In the present study all the women with impaired continence had sonographic defects in both sphincter muscles, an appearance which has been previously validated to accurately reflect the presence of defects.16,17 Functional sphincter impairment, as shown by significantly lower anal pressures, was also evident. The pudendal nerve motor latencies were normal in most of these women, confirming that incontinence in these women is related to mechanical disruption rather than nerve damage.

Sonographic defects were identified in some asymptomatic women with a third degree tear and also some women in the control group. The occurrence of occult sphincter damage in about a third of women having their first vaginal delivery has been documented in a prospective study.22 In women without a third degree tear such lesions could be due to extrinsic blunt trauma during crowning of the fetus's head or to an unrecognised extension of a second degree tear or episiotomy. Long term studies are required to determine if these asymptomatic women with sphincter defects are more likely to develop late faecal incontinence, although the almost universal finding of sphincter defects in women presenting later in life with faecal incontinence35 would suggest that this is the case.

Although 47% of women with a third degree tear said they had defaecatory symptoms, none had sought medical attention. This highlights the need to ask women directly about such symptoms at their postnatal visit. Even temporary anal incontinence after a third degree tear, which occurred in three women in the present study, has been shown to be a predictive factor for anal incontinence after subsequent vaginal delivery.36

The ideal management in subsequent deliveries of women who have sustained a third degree tear has not been prospectively established. However, we believe that these women should be assessed by anal endosonographic and physiological tests before delivery. Any woman who has symptoms or major sphincter defects should be offered a caesarean section.37 In the presence of minor defects, a potentially traumatic vaginal delivery should be avoided.

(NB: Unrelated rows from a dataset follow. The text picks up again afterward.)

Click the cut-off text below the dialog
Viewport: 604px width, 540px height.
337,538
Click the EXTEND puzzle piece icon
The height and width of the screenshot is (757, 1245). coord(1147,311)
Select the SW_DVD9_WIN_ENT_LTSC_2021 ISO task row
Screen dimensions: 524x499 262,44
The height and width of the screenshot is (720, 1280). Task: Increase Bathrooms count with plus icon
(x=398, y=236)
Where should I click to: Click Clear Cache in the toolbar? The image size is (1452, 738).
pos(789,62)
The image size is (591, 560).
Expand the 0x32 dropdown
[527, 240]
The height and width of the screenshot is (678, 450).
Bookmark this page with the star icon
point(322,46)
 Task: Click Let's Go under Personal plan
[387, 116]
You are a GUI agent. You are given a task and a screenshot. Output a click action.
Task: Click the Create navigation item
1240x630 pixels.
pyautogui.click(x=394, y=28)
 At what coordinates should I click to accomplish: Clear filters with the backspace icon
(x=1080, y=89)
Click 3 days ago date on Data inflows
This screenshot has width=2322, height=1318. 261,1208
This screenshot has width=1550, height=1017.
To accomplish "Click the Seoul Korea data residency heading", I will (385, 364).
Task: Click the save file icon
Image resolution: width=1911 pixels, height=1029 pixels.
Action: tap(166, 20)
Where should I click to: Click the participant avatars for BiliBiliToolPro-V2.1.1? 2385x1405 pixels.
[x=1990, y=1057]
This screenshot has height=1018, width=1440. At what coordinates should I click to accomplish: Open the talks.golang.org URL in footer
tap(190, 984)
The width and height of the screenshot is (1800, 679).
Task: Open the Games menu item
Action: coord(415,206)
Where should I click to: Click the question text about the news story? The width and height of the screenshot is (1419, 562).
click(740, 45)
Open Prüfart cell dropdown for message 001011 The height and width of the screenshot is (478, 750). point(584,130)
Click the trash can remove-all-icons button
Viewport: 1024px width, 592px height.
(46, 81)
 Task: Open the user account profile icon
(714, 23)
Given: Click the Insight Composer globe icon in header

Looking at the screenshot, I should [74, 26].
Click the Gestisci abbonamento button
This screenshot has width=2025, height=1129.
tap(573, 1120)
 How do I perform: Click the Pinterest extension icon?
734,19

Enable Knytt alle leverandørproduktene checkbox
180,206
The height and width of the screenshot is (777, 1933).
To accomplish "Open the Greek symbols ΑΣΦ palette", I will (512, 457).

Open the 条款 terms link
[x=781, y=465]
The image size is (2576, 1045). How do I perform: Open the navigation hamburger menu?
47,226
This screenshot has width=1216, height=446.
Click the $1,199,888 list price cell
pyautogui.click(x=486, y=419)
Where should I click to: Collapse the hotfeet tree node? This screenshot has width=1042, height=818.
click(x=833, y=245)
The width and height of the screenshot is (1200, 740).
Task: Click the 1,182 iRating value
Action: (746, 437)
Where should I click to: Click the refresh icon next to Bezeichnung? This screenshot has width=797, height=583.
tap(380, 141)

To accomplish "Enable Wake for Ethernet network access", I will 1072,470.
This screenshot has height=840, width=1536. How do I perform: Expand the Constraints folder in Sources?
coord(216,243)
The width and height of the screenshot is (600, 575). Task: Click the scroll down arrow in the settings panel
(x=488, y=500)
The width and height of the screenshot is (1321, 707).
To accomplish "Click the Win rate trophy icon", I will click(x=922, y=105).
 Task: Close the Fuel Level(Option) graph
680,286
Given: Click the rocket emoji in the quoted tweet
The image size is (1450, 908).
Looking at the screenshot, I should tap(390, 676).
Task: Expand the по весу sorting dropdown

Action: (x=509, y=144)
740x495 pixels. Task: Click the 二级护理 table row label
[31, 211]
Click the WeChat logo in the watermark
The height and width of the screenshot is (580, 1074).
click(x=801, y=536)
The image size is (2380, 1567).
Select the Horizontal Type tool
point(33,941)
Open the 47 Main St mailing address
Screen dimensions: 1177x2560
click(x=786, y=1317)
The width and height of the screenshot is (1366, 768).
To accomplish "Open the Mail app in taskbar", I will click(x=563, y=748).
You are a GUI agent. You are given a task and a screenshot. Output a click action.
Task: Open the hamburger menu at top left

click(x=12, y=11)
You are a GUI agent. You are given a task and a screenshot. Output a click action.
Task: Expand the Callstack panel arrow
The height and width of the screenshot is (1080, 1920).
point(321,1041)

In summary, third degree tears are an uncommon but serious complication of vaginal delivery. When multiple risk factors are present, special attention should be directed to preventing tears. Primary sphincter repair seems to be inadequate in at least half the women, often resulting in persistent symptoms. Because incontinence can be such a devastating social disability, the nature of sphincter repair deserves serious further attention.

We are grateful to the obstetric consultants of St Bartholomew's (Homerton) Hospital for allowing us to study their patients and to Janice Thomas, medical statistician, St Bartholomew's Hospital, for her advice.

AHS was supported by the Joint Research Board and the Clinical Directorate of Obstetrics and Gynaecology, St Bartholomew's Hospital, and MAK by the St Mark's Research Foundation.

This paper was read at the British Congress of Obstetrics and Gynaecology (Manchester) in July 1992 and the British Society of Gastroenterology (Warwick) in September 1992. An abstract has been published in Gut 1992;33:S29.